Extracted data entries
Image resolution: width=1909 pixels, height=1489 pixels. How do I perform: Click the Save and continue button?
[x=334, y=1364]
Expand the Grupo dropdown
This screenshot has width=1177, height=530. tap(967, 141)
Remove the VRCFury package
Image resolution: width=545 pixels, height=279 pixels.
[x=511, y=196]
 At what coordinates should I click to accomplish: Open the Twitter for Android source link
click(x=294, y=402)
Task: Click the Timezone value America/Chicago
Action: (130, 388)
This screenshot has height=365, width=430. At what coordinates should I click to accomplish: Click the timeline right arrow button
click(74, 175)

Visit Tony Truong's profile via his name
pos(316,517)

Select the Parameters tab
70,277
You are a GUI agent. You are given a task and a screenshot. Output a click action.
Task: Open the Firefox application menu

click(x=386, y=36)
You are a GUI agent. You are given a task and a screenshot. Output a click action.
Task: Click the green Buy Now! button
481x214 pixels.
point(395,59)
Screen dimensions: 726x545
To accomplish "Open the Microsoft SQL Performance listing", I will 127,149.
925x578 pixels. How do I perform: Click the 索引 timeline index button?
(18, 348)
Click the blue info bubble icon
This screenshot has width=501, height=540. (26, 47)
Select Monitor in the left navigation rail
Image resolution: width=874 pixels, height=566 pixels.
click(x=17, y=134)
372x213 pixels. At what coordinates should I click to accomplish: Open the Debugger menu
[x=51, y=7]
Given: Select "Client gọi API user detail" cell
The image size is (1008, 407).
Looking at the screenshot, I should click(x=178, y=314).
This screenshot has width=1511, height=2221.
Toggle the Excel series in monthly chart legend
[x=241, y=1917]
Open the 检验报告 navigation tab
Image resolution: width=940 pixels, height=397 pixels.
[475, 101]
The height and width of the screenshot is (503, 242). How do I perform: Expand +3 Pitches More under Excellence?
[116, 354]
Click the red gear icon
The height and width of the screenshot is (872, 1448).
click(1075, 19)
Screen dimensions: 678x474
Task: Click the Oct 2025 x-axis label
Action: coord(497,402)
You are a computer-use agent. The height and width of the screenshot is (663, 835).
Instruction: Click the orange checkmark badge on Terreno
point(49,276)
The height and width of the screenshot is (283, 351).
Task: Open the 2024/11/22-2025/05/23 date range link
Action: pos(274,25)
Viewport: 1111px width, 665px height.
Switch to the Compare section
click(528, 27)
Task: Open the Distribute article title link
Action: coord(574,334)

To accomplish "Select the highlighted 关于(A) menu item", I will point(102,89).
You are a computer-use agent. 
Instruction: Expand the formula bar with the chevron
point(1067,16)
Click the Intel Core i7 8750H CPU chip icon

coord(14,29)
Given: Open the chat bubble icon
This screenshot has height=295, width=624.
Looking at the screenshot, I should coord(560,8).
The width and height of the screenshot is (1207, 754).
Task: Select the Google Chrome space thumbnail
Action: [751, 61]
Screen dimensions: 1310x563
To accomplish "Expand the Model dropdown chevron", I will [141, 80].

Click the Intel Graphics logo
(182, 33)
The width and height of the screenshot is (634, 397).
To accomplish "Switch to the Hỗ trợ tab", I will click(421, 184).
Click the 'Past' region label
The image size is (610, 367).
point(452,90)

--- ASSIGNMENT ---
The answer must be the complete set of entries, retyped exactly.

--- EXERCISE RESPONSE ---
Image resolution: width=1909 pixels, height=1489 pixels. How do I perform: Click the Save and continue button?
[x=334, y=1364]
Expand the Grupo dropdown
This screenshot has width=1177, height=530. tap(967, 141)
Remove the VRCFury package
Image resolution: width=545 pixels, height=279 pixels.
[x=511, y=196]
 At what coordinates should I click to accomplish: Open the Twitter for Android source link
click(x=294, y=402)
Task: Click the Timezone value America/Chicago
Action: (130, 388)
This screenshot has height=365, width=430. At what coordinates should I click to accomplish: Click the timeline right arrow button
click(74, 175)

Visit Tony Truong's profile via his name
pos(316,517)

Select the Parameters tab
70,277
You are a GUI agent. You are given a task and a screenshot. Output a click action.
Task: Open the Firefox application menu

click(x=386, y=36)
You are a GUI agent. You are given a task and a screenshot. Output a click action.
Task: Click the green Buy Now! button
481x214 pixels.
point(395,59)
Screen dimensions: 726x545
To accomplish "Open the Microsoft SQL Performance listing", I will 127,149.
925x578 pixels. How do I perform: Click the 索引 timeline index button?
(18, 348)
Click the blue info bubble icon
This screenshot has width=501, height=540. (26, 47)
Select Monitor in the left navigation rail
Image resolution: width=874 pixels, height=566 pixels.
click(x=17, y=134)
372x213 pixels. At what coordinates should I click to accomplish: Open the Debugger menu
[x=51, y=7]
Given: Select "Client gọi API user detail" cell
The image size is (1008, 407).
Looking at the screenshot, I should click(x=178, y=314).
This screenshot has width=1511, height=2221.
Toggle the Excel series in monthly chart legend
[x=241, y=1917]
Open the 检验报告 navigation tab
Image resolution: width=940 pixels, height=397 pixels.
[475, 101]
The height and width of the screenshot is (503, 242). How do I perform: Expand +3 Pitches More under Excellence?
[116, 354]
Click the red gear icon
The height and width of the screenshot is (872, 1448).
click(1075, 19)
Screen dimensions: 678x474
Task: Click the Oct 2025 x-axis label
Action: coord(497,402)
You are a computer-use agent. The height and width of the screenshot is (663, 835).
Instruction: Click the orange checkmark badge on Terreno
point(49,276)
The height and width of the screenshot is (283, 351).
Task: Open the 2024/11/22-2025/05/23 date range link
Action: pos(274,25)
Viewport: 1111px width, 665px height.
Switch to the Compare section
click(528, 27)
Task: Open the Distribute article title link
Action: coord(574,334)

To accomplish "Select the highlighted 关于(A) menu item", I will point(102,89).
You are a computer-use agent. 
Instruction: Expand the formula bar with the chevron
point(1067,16)
Click the Intel Core i7 8750H CPU chip icon

coord(14,29)
Given: Open the chat bubble icon
This screenshot has height=295, width=624.
Looking at the screenshot, I should coord(560,8).
The width and height of the screenshot is (1207, 754).
Task: Select the Google Chrome space thumbnail
Action: [751, 61]
Screen dimensions: 1310x563
To accomplish "Expand the Model dropdown chevron", I will [141, 80].

Click the Intel Graphics logo
(182, 33)
The width and height of the screenshot is (634, 397).
To accomplish "Switch to the Hỗ trợ tab", I will click(421, 184).
Click the 'Past' region label
The image size is (610, 367).
point(452,90)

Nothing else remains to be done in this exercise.